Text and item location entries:

------------------------------------

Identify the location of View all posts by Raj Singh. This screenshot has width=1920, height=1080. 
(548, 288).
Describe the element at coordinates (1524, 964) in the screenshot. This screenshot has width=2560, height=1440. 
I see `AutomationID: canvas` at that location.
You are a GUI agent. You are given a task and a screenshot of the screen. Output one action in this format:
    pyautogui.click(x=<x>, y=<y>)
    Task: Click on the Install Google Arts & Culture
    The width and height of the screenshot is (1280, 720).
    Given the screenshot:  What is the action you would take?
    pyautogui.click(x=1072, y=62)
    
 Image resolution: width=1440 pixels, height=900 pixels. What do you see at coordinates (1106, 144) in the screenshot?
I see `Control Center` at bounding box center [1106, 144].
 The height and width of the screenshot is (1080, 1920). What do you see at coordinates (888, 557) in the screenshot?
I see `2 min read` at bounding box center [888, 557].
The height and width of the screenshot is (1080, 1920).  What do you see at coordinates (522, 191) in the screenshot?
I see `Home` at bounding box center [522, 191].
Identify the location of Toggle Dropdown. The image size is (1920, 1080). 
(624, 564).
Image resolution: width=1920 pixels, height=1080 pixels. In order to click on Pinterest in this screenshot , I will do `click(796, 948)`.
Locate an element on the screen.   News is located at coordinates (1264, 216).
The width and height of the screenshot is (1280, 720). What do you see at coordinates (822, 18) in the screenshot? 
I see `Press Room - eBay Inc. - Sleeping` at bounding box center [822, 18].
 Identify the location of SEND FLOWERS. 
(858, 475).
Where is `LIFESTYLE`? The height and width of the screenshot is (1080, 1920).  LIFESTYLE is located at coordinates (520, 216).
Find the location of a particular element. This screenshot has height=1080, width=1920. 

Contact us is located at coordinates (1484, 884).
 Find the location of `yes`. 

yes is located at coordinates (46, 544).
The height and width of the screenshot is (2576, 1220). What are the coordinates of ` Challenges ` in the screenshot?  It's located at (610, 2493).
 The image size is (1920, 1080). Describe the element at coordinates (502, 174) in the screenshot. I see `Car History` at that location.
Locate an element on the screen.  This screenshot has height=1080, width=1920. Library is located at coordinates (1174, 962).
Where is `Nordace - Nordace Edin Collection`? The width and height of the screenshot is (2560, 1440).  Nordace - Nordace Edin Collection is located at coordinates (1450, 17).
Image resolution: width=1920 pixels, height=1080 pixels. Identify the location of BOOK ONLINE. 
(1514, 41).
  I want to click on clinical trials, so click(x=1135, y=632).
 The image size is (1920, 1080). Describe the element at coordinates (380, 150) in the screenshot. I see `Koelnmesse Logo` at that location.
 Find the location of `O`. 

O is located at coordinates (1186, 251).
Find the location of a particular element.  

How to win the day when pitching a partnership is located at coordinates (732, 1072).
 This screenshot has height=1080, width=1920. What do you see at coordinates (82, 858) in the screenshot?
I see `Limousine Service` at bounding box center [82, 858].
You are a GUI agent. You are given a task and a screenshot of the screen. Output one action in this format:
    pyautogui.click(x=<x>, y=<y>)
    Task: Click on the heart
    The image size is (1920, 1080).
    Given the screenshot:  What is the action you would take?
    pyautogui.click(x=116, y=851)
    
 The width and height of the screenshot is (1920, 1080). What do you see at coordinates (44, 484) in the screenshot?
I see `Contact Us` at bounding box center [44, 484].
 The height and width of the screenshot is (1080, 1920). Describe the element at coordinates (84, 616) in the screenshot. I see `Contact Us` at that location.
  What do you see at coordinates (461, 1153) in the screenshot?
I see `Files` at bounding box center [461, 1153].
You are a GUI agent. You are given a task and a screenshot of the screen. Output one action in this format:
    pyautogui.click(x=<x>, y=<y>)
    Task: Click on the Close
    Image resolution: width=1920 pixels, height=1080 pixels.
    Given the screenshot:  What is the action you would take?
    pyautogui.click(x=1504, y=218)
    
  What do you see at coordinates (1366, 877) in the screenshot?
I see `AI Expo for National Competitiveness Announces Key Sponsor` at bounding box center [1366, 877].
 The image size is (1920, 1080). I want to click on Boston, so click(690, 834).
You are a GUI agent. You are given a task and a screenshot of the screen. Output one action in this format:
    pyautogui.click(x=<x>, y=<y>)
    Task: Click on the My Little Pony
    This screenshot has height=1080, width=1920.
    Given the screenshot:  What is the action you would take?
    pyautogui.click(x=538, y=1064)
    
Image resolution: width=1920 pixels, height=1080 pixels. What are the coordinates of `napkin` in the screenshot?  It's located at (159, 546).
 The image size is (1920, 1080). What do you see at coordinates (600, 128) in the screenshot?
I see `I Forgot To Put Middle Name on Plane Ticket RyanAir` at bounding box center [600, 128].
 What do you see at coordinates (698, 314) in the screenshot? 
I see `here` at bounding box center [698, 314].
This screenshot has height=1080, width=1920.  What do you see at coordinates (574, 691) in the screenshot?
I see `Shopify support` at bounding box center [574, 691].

------------------------------------

■ Do this ■
Reproduce word for word the stretch of entries from the line containing "What do you see at coordinates (698, 314)" through the end of the entries.

■ Solution for this exercise ■
 What do you see at coordinates (698, 314) in the screenshot? 
I see `here` at bounding box center [698, 314].
This screenshot has height=1080, width=1920.  What do you see at coordinates (574, 691) in the screenshot?
I see `Shopify support` at bounding box center [574, 691].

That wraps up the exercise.